== WORK TO DO ==
Rewrite each of the items below with every "icon" changed to "button" and everything else left as it is. Leave the pictures out of your answer.

--- START RECORDS TO USE ---

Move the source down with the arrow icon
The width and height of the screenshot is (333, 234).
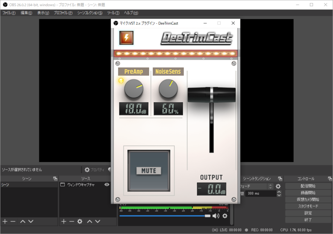point(97,221)
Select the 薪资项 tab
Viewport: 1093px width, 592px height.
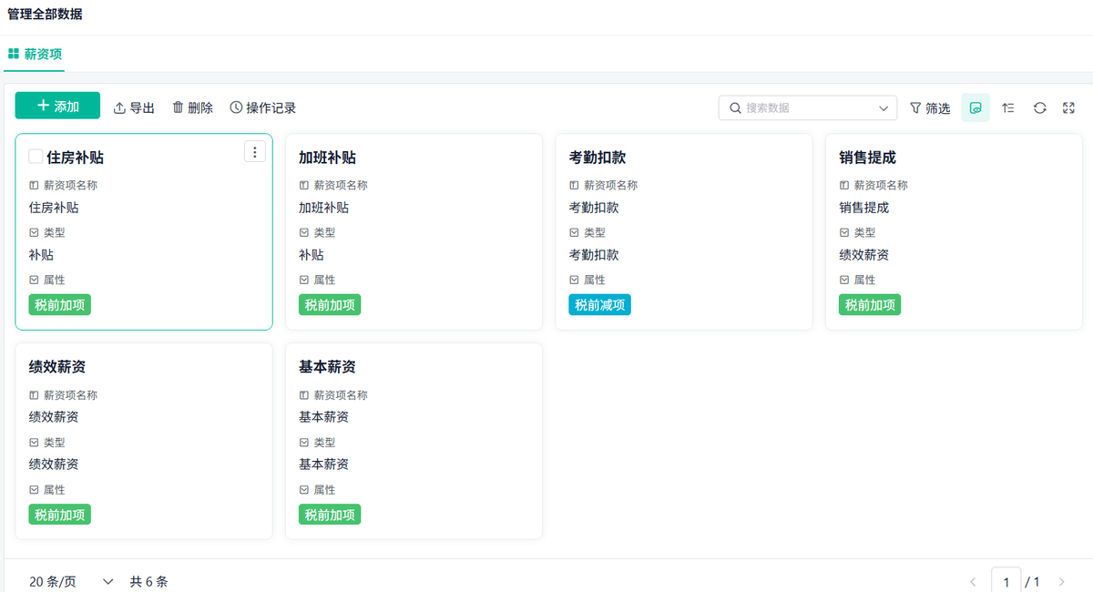tap(35, 54)
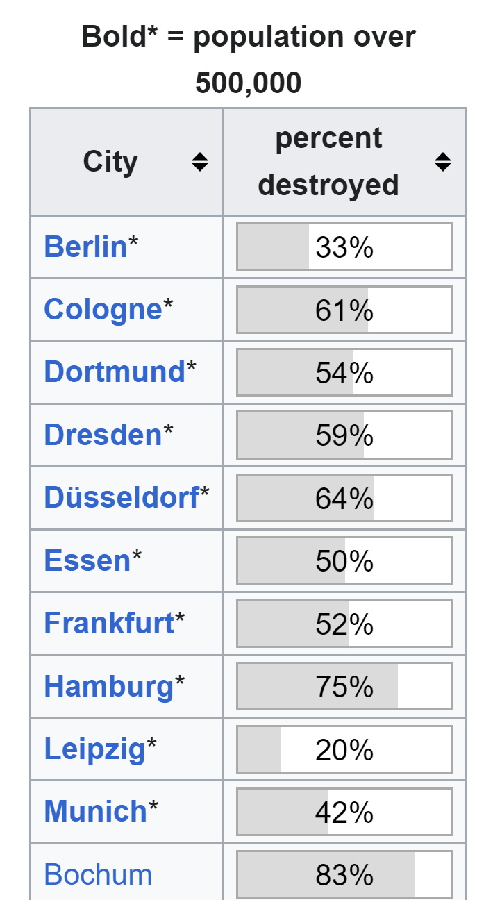Open the Cologne city link

[103, 309]
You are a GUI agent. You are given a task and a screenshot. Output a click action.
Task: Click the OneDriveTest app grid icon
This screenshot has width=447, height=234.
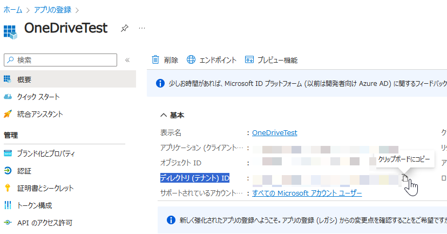tap(11, 30)
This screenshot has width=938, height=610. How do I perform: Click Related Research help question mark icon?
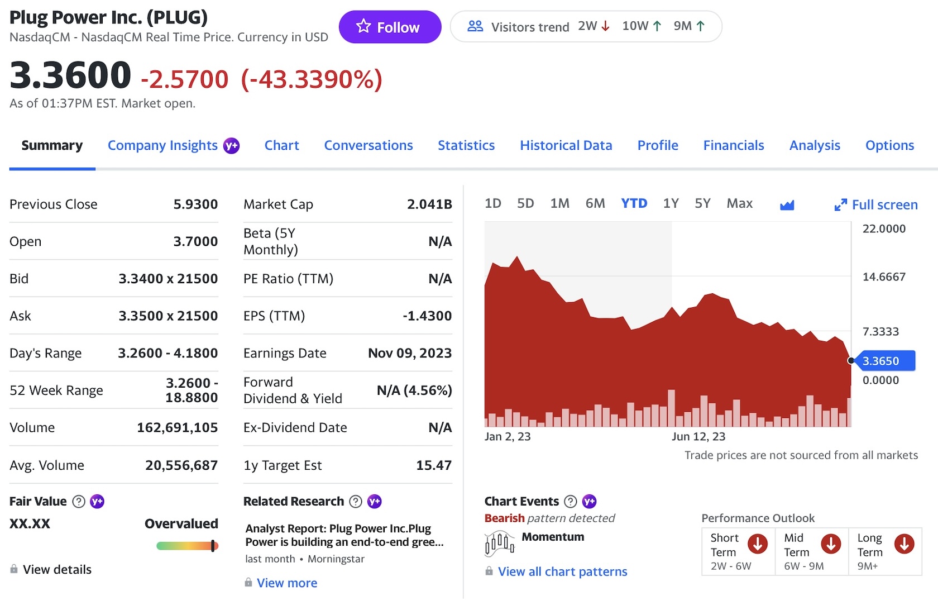(x=356, y=502)
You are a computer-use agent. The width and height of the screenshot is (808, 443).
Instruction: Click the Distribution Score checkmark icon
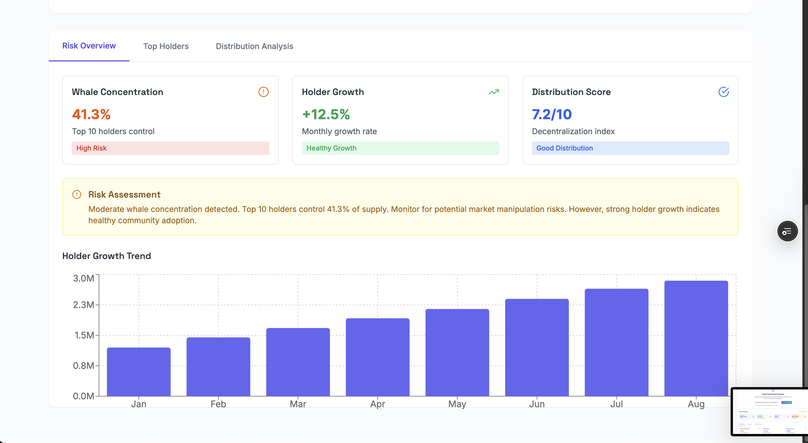[723, 92]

--- END RECORDS TO USE ---

== RESULT OF THIS TASK ==
Move the source down with the arrow button
The width and height of the screenshot is (333, 234).
point(97,221)
Select the 薪资项 tab
Viewport: 1093px width, 592px height.
tap(35, 54)
Open the Cologne city link

[103, 309]
You are a GUI agent. You are given a task and a screenshot. Output a click action.
Task: Click the OneDriveTest app grid button
This screenshot has width=447, height=234.
tap(11, 30)
This screenshot has width=938, height=610. How do I perform: Click Related Research help question mark button?
(x=356, y=502)
You are a computer-use agent. The width and height of the screenshot is (808, 443).
Instruction: Click the Distribution Score checkmark button
[723, 92]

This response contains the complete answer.